When continued, and the illustration documents the steps, we finally get, in row T, the answer we are looking for. We get the number 2 and, in the log column, the value of .301029. The actual number Excel gives me, if I take it out to 20 decimal points (the command typed in the cell is
=log(2)) is .30102999566398100000; Excel shortens that to .30103.
Let me here indicate the Excel commands used. In the column labeled
Actual, the formula in cell B8 and subsequent cells, references changing as indicated by the comment, is:
=SQRT(B7*B6)
In the column labeled
Log, the formula in cell C8 and subsequent cells, references changing, is:
=(C6+C7)/2
The reader might fault me for not pulling my square roots manually. Sorry. I cut myself some slack there. That too is a lengthy process with large numbers, but I do know how to do that.

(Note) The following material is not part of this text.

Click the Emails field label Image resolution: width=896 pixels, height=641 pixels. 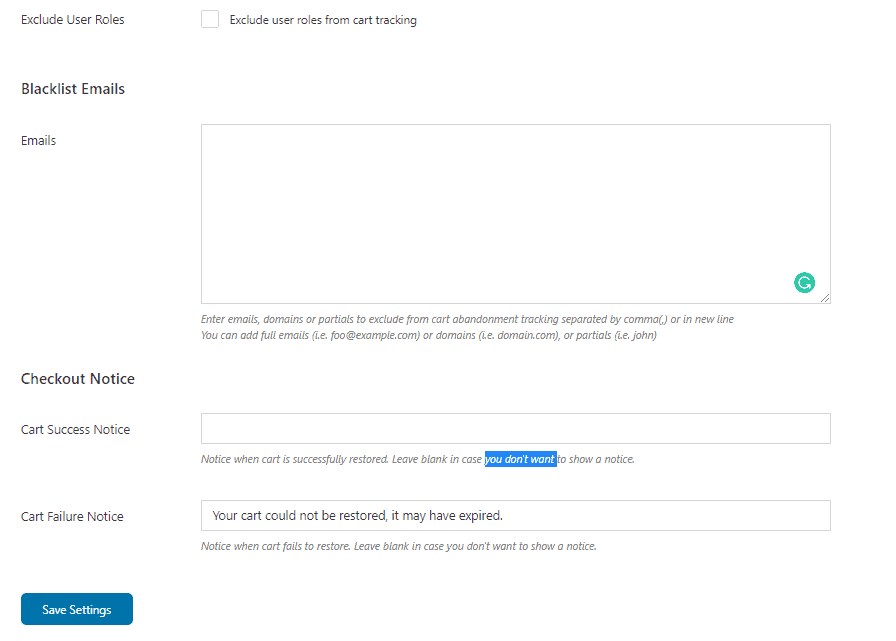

Finding the first few logs is difficult and time consuming. But later the very nature of the exponents makes the job go faster. Adding logs is multiplication, deducting logs is division. Having the logs of 1, 10, and 2, we can rapidly proceed thus:
• The log of 5 is obtained by dividing 10 by 2, thus 1 - .30103 = .69897.
• The log of 4 is easy too, 2 x 2, thus .3013 + .3013 = .60206.

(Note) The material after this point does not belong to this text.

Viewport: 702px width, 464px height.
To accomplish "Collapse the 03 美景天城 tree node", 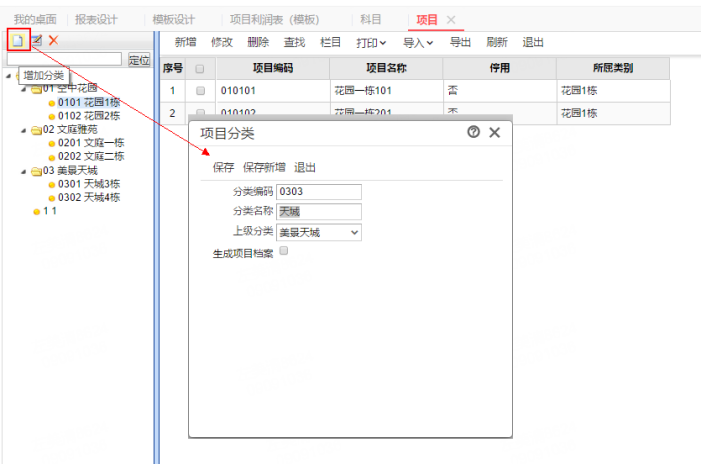I will tap(23, 171).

• The log of 8 is 4 x 2, therefore .30103 + .60206 = .90309.
• The log of 20? No problem. 2 x 10 = .30103 + 1 = 1.30103.
• The log of 40? It is 1.60206.
• And 400? It is 2.60206. Simple, 100 x 4, 2 + .60206.
And so on. Prime numbers divisible only by 1 and themselves require the long process. 3 and 7 require slow calculation. But after that it is easy to calculate the log of 6, 9, 12, 14, 60, 70, 90, and so on. Not that we have to. A thirty dollar calculator or an Excel spreadsheet has them all. But it is valuable to understand things from the ground up.
One learns in this process that the integer portion of a log number always refers to multiples of ten (thus of the base), and the fractional parts to “fractions” of ten. The fractions are obtained by division, obtaining roots, the integers by multiplication.
In this process I also came to understand that logs are a
geometrical series; the terms change by the same
ratio. In a log base 10, the geometrical progression is represented by 10: 10, 100, 1000, etc. In a log base 2, the progression is by 2: 2, 4, 8, 16. In the first, integer logs will be exact multiples of 10—all other numbers will be or have a fractional component. In a log of base 2, integer logs will be multiples of two. The unchanging ratio is multiplication by the base or division to detect the root of the base.
In
arithmetical series, the terms always change by the same
amount. In the decimal system that amount is 1 or a fraction of 1. When a geometrical series is used to index an arithmetic series, the advantage is that multiplication and division of the indexed arithmetical series may be replaced by adding or deducting logs. This very much increases the efficiency of manual calculation—which was Napier’s motivation for developing logarithms in a time when mechanical calculators, and never mind lightning speed electronic devices, were still far in the future.
I’ll indulge my fascination with this subject in future posts as well—and perhaps they will help others too.